RECORDS TO PROCESS
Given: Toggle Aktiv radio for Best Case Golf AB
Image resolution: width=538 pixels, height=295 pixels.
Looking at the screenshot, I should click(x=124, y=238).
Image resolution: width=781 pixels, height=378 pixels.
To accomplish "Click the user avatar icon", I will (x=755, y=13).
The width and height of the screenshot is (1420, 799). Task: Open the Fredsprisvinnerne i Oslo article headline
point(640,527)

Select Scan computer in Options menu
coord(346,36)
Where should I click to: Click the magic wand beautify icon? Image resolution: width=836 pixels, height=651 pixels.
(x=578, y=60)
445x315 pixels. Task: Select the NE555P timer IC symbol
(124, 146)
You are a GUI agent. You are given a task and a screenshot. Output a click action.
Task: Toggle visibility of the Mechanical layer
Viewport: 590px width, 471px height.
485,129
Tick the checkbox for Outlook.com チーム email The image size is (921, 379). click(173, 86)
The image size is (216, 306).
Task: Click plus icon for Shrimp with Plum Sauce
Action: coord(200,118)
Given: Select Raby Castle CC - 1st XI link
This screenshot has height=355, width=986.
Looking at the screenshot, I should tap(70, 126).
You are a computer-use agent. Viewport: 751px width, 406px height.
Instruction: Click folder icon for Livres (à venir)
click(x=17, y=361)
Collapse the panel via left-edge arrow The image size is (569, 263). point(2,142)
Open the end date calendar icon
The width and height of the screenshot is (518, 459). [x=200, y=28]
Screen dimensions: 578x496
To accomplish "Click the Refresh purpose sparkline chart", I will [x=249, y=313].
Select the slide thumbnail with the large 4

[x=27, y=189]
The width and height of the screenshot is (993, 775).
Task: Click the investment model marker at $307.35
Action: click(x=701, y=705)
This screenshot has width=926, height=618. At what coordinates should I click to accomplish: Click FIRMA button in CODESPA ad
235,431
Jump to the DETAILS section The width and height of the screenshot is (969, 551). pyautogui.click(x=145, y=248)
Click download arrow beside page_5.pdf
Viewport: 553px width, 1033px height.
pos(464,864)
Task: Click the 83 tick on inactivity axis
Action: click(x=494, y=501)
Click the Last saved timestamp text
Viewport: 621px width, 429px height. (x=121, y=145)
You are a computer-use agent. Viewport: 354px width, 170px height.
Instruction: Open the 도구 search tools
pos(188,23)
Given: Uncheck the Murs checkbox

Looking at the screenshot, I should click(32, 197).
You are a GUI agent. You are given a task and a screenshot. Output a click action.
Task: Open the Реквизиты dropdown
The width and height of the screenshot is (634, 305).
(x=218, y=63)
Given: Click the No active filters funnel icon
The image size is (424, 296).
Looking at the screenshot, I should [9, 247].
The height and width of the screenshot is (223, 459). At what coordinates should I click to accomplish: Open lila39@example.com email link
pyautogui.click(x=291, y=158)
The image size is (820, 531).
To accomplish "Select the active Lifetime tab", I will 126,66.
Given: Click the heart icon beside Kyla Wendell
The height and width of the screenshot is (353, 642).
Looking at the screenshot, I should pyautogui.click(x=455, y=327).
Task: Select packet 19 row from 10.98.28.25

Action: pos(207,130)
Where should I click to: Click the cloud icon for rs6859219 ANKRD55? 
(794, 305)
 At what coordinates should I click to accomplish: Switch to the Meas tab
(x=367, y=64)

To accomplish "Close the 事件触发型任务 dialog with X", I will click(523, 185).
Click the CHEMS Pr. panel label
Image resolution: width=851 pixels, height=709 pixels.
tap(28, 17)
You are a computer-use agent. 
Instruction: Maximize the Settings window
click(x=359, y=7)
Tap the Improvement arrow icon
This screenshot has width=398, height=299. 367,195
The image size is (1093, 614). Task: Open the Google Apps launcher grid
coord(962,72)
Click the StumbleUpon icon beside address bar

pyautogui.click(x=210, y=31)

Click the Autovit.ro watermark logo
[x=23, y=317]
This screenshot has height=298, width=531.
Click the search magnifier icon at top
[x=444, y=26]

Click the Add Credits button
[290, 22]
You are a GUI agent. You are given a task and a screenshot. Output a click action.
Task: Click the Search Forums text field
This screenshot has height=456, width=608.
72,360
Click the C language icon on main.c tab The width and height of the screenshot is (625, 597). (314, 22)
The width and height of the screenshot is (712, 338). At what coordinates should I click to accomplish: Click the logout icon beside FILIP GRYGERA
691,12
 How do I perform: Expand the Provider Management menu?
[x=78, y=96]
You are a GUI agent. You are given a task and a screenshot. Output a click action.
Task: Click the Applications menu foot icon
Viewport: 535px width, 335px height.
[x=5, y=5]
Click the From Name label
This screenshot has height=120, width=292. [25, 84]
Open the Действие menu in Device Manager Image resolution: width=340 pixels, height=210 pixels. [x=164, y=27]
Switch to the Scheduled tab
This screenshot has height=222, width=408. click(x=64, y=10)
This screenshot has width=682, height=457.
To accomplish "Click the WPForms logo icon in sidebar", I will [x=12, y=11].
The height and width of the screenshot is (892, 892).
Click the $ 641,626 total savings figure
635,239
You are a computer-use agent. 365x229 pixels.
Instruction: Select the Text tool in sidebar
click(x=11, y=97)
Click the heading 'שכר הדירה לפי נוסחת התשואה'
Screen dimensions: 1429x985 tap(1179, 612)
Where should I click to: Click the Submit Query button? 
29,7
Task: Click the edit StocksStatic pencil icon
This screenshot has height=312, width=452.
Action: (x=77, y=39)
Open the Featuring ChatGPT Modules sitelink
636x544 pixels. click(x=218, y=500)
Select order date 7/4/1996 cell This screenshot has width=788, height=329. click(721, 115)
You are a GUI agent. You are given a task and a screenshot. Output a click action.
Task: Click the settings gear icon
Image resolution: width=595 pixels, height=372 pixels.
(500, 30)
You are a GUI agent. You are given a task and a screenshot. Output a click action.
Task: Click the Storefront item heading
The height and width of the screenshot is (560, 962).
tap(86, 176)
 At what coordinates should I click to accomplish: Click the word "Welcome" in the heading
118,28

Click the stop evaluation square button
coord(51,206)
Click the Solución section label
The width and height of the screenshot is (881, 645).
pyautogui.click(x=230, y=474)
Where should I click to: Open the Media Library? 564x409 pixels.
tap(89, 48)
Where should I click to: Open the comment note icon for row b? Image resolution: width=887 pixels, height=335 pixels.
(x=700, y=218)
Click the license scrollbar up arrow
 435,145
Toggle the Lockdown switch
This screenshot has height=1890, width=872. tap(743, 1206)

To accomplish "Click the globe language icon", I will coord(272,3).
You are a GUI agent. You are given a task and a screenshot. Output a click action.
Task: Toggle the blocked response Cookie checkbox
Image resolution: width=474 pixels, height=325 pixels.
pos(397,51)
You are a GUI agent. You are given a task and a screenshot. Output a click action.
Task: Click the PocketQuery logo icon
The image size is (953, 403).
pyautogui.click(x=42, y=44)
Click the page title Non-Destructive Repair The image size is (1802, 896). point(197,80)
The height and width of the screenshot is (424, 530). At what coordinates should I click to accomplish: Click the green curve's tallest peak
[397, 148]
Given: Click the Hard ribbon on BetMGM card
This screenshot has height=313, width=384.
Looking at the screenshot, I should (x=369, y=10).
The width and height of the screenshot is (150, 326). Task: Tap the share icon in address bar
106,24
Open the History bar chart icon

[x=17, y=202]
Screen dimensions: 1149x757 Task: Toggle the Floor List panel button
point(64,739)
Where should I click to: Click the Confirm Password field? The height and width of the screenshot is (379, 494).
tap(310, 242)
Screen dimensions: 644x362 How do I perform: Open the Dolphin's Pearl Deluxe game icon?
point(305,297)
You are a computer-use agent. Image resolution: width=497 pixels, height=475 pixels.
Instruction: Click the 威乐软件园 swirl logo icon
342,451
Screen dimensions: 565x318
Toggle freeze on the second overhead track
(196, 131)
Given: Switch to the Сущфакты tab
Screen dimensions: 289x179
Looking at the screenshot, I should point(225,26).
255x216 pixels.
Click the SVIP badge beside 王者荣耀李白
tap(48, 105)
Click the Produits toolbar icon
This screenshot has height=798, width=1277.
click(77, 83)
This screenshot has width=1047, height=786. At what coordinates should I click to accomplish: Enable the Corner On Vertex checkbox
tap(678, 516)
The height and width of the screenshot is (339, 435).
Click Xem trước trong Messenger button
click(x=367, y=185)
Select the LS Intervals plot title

WORK TASK
What belongs in the answer is the line with "This screenshot has height=798, width=1277." plus every later line of the listing, copied word for word and nothing besides.

RESPONSE TO THIS TASK
This screenshot has height=798, width=1277.
click(77, 83)
This screenshot has width=1047, height=786. At what coordinates should I click to accomplish: Enable the Corner On Vertex checkbox
tap(678, 516)
The height and width of the screenshot is (339, 435).
Click Xem trước trong Messenger button
click(x=367, y=185)
Select the LS Intervals plot title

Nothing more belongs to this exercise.